Al menos desde finales del siglo XV, los Moreno tenían casa solar en Daroca, siendo feligreses de la parroquia de San Pedro. El más antiguo de ellos, documentado, es Juan Moreno, casado con Juana García, que en 1453 era infanzón y montero del rey Alfonso V. Otro Juan Moreno, también darocense e infanzón, asistió, con esa condición a distintas Cortes Aragonesas, como las de 1563 y 1585. Fue también diputado e inquisidor en 1580. Diez años más tarde, siendo todavía diputado, recibió el encargo del Consejo Supremo de Aragón de intervenir en la renovación de cargos de la Comunidad de Aldeas de Teruel, en la que existían conflictos entre sus miembros. Murió traumáticamente defendiendo los Fueros de Aragón en la plaza del Mercado de Zaragoza en el tristemente famoso episodio del secretario del Rey, Antonio Pérez, cuando era trasladado de la cárcel de la Manifestación a la de la Inquisición.
Juan Moreno estuvo casado con Ysabel Sánchez y de ese enlace nacieron Ysabel y Francisco. La primera casó con Juan de Gamboa y Francisco con Luisa Larranz. Francisco Moreno asistió como infanzón a las Cortes Aragonesas de 1626 junto a su hijo Francisco Jusepe Moreno Sánchez. Este último fue baile de la Comunidad de Aldeas de Daroca, al menos hasta 1628, cuando designó como su sucesor a su sobrino, aunque era menor de edad en ese momento, Alberto Gurrea Moreno, hijo de su hermana Ysabel y del baile de Aragón, Joaquin de Urrea.
No hay constancia de la continuidad de este linaje en Daroca hasta nuestros días, aunque evidentemente, como apellido, sigue existiendo en la actualidad. En los siglos XVIII y XIX es muy abundante en la parroquia de Santiago en donde aparecen varios hermanos Moreno-Langa, Moren-Martín, Moreno-Lozano, Moreno Cir, Moreno-Arenas o Moreno-Peinado, entre los años 1701 y 1880. Existen también Morenos en esas épocas, aunque con menor presencia en la de San Miguel, y apenas los hay en las demás parroquias, excepto en la de San Pedro, a la que pertenecieron los Moreno mencionados al principio, en donde si existe este apellido ya en el mismo siglo XVI, sin embargo no hay relación familiar entre ellos con los Moreno infanzones.
También aparece, con relativa frecuencia el apellido Moreno en Mainar, Monreal, Báguena y Torralba de los Frailes.

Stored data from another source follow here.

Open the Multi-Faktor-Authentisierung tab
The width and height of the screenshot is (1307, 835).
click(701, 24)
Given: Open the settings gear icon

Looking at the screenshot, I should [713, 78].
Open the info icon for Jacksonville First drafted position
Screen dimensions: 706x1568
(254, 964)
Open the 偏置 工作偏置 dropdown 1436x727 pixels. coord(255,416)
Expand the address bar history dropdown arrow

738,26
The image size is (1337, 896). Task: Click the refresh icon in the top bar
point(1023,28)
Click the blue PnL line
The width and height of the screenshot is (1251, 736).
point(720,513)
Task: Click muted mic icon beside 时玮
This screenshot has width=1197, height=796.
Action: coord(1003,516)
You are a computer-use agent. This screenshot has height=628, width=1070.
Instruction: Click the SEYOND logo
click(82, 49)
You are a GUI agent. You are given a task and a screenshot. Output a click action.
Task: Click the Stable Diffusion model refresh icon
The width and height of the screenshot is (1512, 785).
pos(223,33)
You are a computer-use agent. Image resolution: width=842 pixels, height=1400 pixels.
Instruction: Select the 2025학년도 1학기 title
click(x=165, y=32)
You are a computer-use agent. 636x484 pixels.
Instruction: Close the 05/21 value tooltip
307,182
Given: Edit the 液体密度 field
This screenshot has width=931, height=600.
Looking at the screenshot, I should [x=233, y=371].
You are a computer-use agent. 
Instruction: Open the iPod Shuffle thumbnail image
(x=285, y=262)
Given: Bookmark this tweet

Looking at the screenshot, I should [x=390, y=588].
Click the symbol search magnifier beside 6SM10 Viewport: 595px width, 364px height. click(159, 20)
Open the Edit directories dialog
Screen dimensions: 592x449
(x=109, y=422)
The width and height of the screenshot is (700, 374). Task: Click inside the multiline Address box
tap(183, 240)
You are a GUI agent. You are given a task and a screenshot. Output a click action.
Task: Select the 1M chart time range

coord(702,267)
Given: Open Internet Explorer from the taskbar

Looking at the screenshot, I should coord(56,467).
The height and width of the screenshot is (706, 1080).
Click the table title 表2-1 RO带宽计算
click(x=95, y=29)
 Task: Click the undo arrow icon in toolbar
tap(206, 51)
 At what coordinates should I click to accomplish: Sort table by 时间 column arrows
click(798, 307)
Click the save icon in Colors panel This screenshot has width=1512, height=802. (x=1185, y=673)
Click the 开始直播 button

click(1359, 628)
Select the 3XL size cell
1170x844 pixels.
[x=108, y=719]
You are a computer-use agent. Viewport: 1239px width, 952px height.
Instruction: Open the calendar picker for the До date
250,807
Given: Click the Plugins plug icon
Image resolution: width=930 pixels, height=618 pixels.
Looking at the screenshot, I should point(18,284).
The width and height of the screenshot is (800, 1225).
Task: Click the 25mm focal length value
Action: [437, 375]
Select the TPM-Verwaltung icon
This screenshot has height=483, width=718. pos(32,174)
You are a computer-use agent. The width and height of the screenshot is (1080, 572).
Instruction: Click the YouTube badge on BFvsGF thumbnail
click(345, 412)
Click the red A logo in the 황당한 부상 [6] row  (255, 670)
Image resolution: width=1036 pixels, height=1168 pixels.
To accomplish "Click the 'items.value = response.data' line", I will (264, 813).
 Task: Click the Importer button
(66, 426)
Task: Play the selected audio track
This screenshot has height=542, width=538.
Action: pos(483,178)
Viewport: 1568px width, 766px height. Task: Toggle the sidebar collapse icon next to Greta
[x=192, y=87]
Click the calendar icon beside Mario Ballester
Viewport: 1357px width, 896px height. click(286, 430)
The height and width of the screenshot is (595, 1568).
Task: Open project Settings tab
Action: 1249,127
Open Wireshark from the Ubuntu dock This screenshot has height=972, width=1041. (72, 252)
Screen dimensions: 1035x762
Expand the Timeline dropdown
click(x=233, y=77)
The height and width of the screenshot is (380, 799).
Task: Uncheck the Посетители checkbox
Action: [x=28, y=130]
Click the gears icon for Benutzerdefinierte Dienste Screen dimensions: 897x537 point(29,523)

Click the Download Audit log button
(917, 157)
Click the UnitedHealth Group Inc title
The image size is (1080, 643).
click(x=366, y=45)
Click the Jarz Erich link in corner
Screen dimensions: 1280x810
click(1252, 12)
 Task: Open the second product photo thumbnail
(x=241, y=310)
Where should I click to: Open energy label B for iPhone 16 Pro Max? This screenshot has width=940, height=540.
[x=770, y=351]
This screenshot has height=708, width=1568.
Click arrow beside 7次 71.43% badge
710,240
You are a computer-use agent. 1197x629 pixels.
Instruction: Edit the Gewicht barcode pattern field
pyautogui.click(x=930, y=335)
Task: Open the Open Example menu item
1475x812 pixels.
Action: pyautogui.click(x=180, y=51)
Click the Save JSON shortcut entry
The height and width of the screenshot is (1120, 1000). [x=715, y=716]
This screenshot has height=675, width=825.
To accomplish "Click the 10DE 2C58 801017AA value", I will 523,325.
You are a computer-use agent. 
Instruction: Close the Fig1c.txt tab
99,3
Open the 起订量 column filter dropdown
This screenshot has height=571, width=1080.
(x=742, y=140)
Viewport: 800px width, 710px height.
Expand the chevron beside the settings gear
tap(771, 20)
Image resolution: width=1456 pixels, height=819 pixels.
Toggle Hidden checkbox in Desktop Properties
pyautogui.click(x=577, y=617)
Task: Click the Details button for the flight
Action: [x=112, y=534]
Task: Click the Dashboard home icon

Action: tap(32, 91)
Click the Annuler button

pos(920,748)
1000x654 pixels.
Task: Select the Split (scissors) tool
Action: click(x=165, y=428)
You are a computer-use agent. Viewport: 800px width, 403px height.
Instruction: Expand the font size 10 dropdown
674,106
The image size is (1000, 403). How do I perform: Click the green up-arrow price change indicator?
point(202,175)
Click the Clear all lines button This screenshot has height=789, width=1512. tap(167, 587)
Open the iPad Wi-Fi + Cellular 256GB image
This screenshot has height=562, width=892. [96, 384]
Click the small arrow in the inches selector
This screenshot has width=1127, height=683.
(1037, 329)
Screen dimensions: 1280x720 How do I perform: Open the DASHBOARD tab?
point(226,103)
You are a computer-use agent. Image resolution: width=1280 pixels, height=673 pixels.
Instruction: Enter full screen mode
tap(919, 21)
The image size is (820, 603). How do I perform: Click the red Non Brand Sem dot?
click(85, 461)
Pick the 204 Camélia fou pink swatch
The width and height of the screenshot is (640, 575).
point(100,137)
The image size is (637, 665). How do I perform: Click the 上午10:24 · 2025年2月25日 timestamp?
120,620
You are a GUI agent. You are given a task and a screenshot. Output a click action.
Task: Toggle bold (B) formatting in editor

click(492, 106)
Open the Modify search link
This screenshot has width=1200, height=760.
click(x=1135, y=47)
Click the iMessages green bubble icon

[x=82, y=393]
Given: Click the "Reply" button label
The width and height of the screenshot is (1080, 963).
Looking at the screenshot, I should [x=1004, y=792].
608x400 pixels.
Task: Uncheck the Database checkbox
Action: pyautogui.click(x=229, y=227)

Las armas que aparecen en el blasón de este linaje darocense, según Nuñez y Quilez son: en campo de oro, un árbol de sínople frutado de oro entre siete ruedas de carro de gules, bien ordenadas. Sin embargo, otros autores presentan distintos blasones. González Doria en su Diccionario Heráldico y Nobiliario dice que se trata de un apellido castellano muy extendido por la península y sus armas son: En campo de oro una torre de gules y saliendo de ella dos águilas de sable. Bordura de gules con ocho aspas de oro. Bizén D,Río presenta el mismo blasón en su Diccionario de Heráldica Aragonesa, afirmando que este linaje tiene su origen en Monzón y Huesca.
Sobre su origen existen versiones muy contradictorias. Desde las que ven lógico que venga de un personaje de cierta importancia que, por el color oscuro de su piel, era conocido por “El Moreno” hasta la que hace referencia a un caballero romano llamado Lucio Lucinio Murena, fallecido en el año 80 D.C., cuyos descendientes fueron pretores en Narbona y más tarde tuvieron estrecha relación con el reino de Aragón.
Este noble linaje estuvo vinculado a las órdenes de Santiago, Calatrava y Carlos III, en los siglos XVII y XIX, y ostenta los títulos de Marqués de Valdemoro, Conde de Lisea, Conde de Fuenteblanca y Conde de Moreno.